Kenyataannya, generasi muda sudah banyak teracuni cara berpikir mereka di organisasi politik. Organisasi politik kepemudaan dan kelompok studi politik hanya membohongi dan oandai memberikan kritikan tetapi tidak pandai dalam menyusun agenda nasional. Mereka mampu membuat rekomendasi strategi demonstrasi dan politik praktis tetapi mereka tidak mampu menyusun anggaran menuju pemerintahan yang efektif dan efesien. Me-manage birokrasi yang sudah terlalu gemuk dan lamban dan memangkas pratek ketidakadilan gender serta KKN. Sudah terlalu banyak pemimpin yang berlibido kekuasaan tidak peduli nasib rakyat, terlalu banyak membual, membuang sperma kekuasaan pada saat yang tidak tepat adalah suatu perbuatan yang tidak bisa ditolerir dalam kepemimpinan nasional. Jika sperma kita ibaratkan sebagai sumber kehidupan dan agenda nasional dan penis adalah senjata untuk menusuk sebuah lubang kekuasaan untuk kesejahteraan rakyat. Harusnya calon pemimpin mempunyai visi untuk mengangkat derajat kesetaraan kaum perempuan. Ironisnya, tidak demikian oleh karena itu. Penulis mengajukan gagasan bahwa kandidat presiden harus mempunyai perspektif kesetaraan gender. Kekuasaan bukan alat pemuas penguasa laki-laki tetapi alat pemuas laki-laki sesungguhnya adalah liang senggama (Vagina). Saatnya para kandidat pemimpin muda laki-laki perlu memahami apa itu kekuasaan yang benar? Sehingga tidak terjebak dengan politik praktis.
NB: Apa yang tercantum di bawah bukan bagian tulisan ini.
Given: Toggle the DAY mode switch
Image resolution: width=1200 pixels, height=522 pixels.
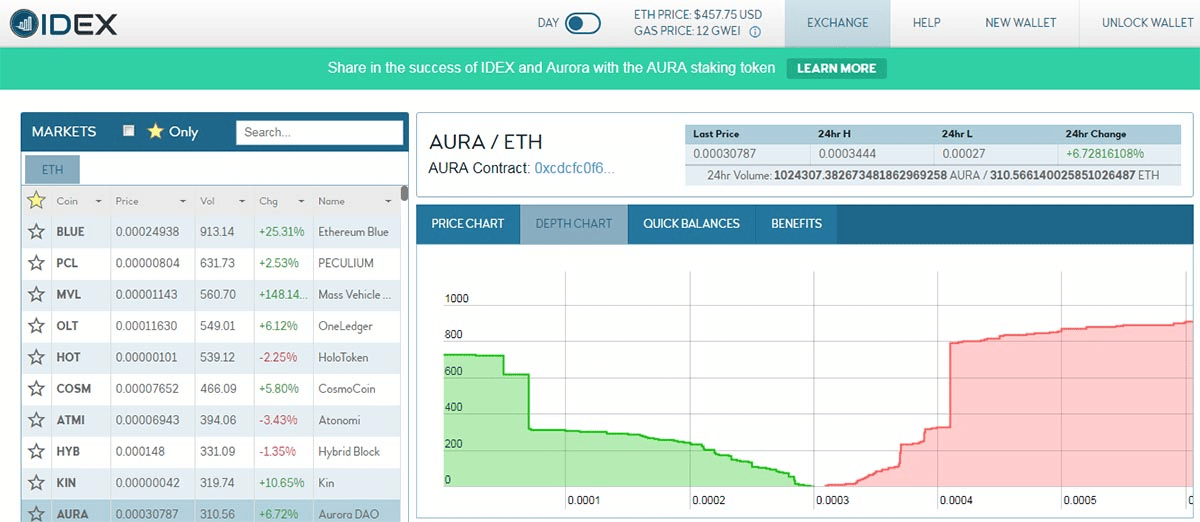Looking at the screenshot, I should click(582, 23).
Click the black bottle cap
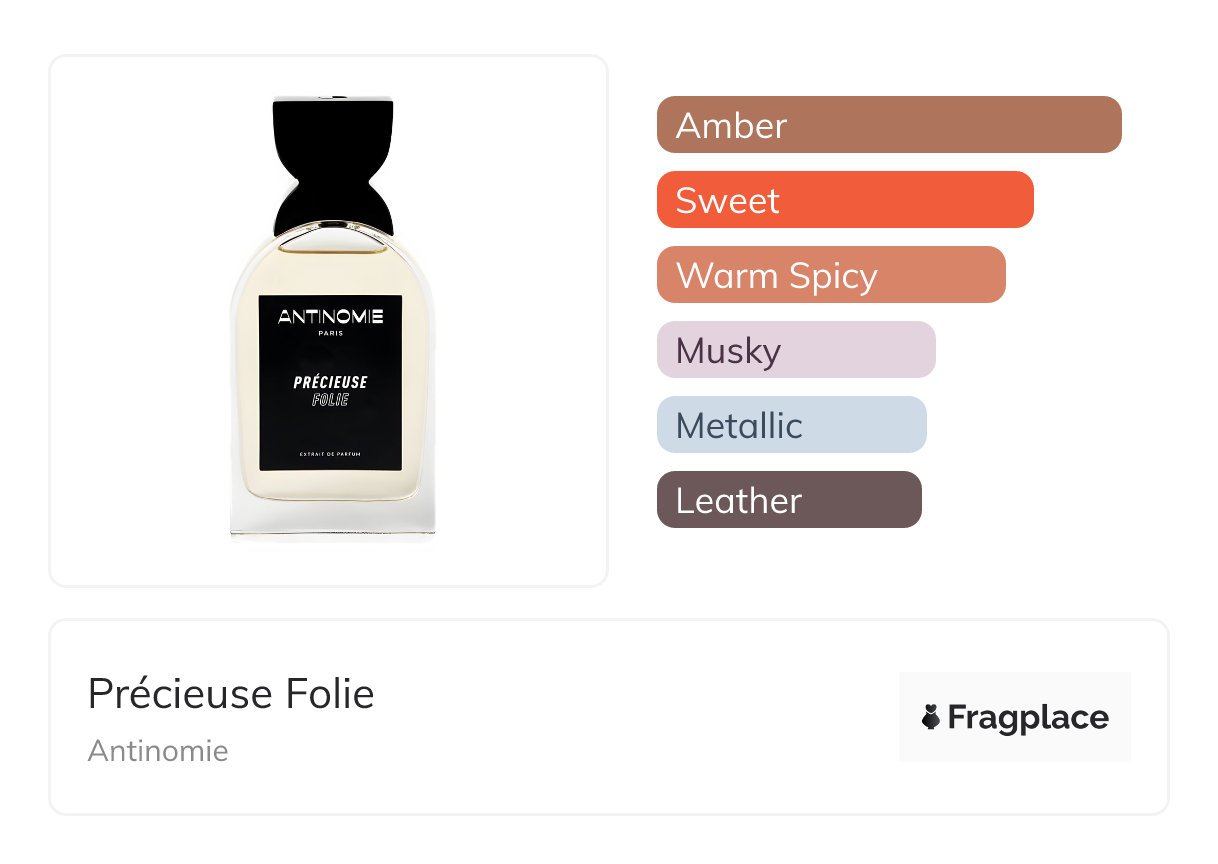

Permasalahan bangsa yang demikian kompleks dan rumit ini perlu diselesaikan oleh calon pemimpin yang lebih muda, visioner dan berjiwa kebangsaan dan tidak gila kekuasaan. Hal yang menjadi perhatian dalam kepemimpinan muda adalah isu-isu kebangsaan seperti disintegrasi bangsa, gerakan separatisme, korupsi, lunturnya nilai kearifan lokal. Masalah sosial yang perlu dituntaskan antara lain kemiskinan, pendidikan, penganguran, dan kriminalitas lintas pulau dan Negara. Calon Pemimpin bangsa tidak harus lahir dari rahim organsiasi pergerakan politik dan kelompok strategis lainnya tetapi mereka juga berasal dari petani, pemuda desa, orang gunung, orang laut dan lain sebagainya. Ironis benar jika calon presiden dari generasi muda harus meminta restu atau rekomendasi dari organisasi sedangkan organisasi mempunyai mekansime yang kadang mematikan kreatifitas generasi muda sendiri. Adalah salah kaprah bahwa generasi muda dibesarkan oleh negara dan organisasi. Seorang pemuda desa misalnya mereka tidak akan tahu apa itu berorganisasi dan apa peran negara karena mereka hidup dari alam. Penghuni jagat ini yang telah memberikan mereka makanan tanpa harus membeli. Sudah sepatutnya apabila restu itu lahir dari alam semesta dan didukung oleh segenap elemen dunia ini. Generasi muda harus tampil menjadi sosok yang memayu hayuning bawana, gemah ripah loh jinawi tata titi tentrem kerta raharja.